On 7-8 June 2013, as part of the Open Garden Squares Weekend organized across London, New Acropolis opened its Melissa Garden Bee Sanctuary to the public. Around 25 volunteers welcomed nearly 400 visitors to the garden over the course of the weekend, providing information about bees and bee-friendly plants and explaining the nature-orientated design of the garden.
Melissa Garden Bee Sanctuary (Melissa is the ancient Greek word for ‘bee’) was created in 2012 by NA volunteers to regenerate an abandoned space at the back of the association’s premises and to provide a protected habitat for honeybees, which are under severe threat worldwide. The garden was designed by a team of landscape architects studying at the New Acropolis School of Philosophy, with the central idea of working with nature, integrating cultivated plants with attractive and naturally growing weeds.

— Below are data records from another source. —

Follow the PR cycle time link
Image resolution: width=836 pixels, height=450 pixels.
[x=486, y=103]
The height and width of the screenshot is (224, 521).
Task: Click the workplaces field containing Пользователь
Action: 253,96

New Acropolis volunteers contributed many hours of labour to renew the soil, construct original features, build beehives and plant out the garden. Many of the features were created by reusing existing materials from the original site, such as an old water tank which now collects rainwater for watering the plants.
The garden event was followed one week later by an informative talk entitled ‘All about Bees’ given by the UK director of New Acropolis, Sabine Leitner. The talk highlighted the plight of bees internationally – their numbers are falling every year, resulting in a serious threat to human food production –- as well as describing key aspects of the life cycles and habits of the many different species of bees and their importance as pollinators of the plants we use for food.